In a TV matchmaking program, a female guest said to a male guest several years younger than herself, “I don’t mind if you’re younger than me”. The host was quick to respond: “You don’t care if someone is younger than you, but they care if you are older than him.
Multiple benefits of sister-brother relationships: big women and small men are more in sync physically
When men are in a rational state, when choosing a spouse usually tend to be younger than their own women, those who will marry a woman older than their own age as a wife, often inadvertently fall in love, which is why they choose to stick around for love. But there are also men who are attracted to women who are older than they are. For example, on my Facebook page, someone once asked: Is there a psychological problem with only being interested in women who are slightly older?
Also, some people want me to analyze the psychological motivation for “sister-brother” relationships, whether there is something missing and that’s why they want to find a sister (brother) to make up for it.
I don’t want to use psychoanalytic theory to explore the psychology of “sister-brother” couples, because it doesn’t change people’s relationship choices.
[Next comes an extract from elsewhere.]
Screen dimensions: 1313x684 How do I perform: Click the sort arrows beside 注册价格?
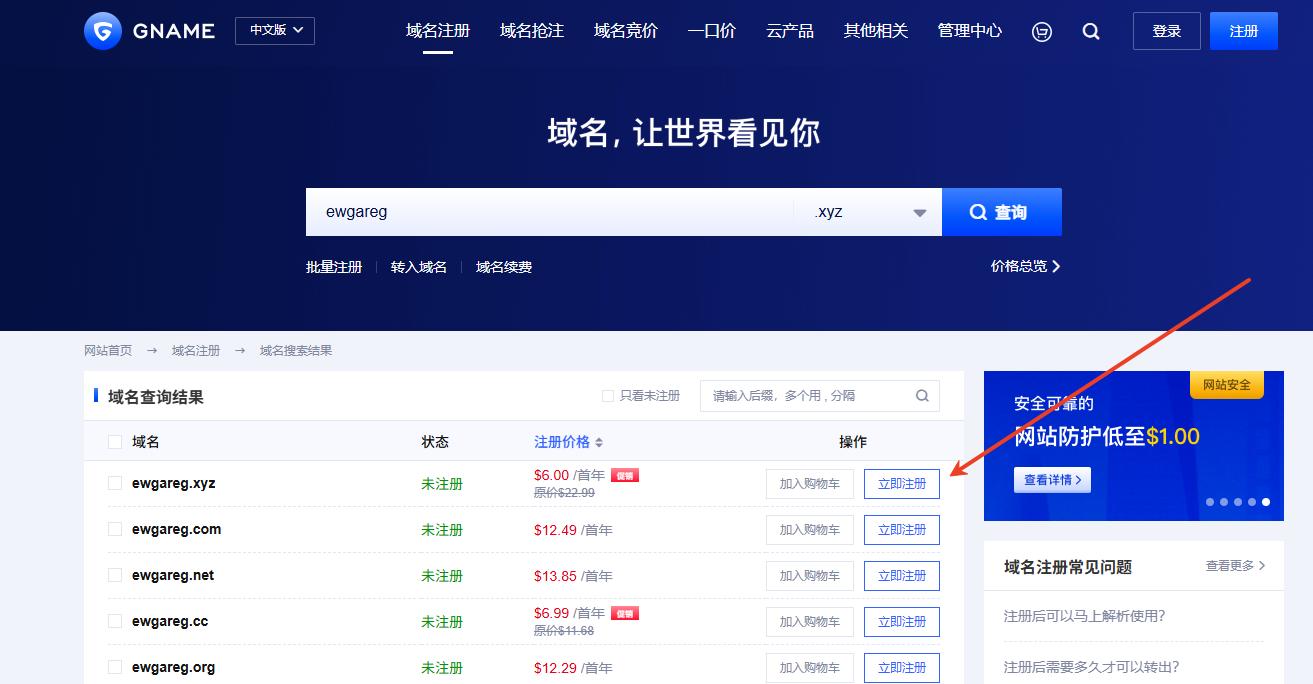(599, 442)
I just want to answer the above question with one sentence: people do repeat early relationship patterns in their relationships, but this “repetition” is more concerned with the personality traits and love expressions of the partner rather than the age. Also, the old adage “to each his or her own” is a good answer to people’s questions about choosing a partner.
While “sibling” love combinations are not mainstream, they do exist and have many advantages.
1, Stronger relationship foundation
Society’s mainstream love While the dominant love combination in society is between a man and a woman, “sibling” couples do the opposite – it’s in a woman’s nature to pursue a man with superior resources, and it’s in a man’s nature to pursue a beautiful young woman – often because they do it from the heart. -The reason is often because they love each other from the heart, and go beyond the external conditions to love each other’s character, thoughts, values, spiritual pursuits, and other internal stability, which are the basis for a healthy love relationship.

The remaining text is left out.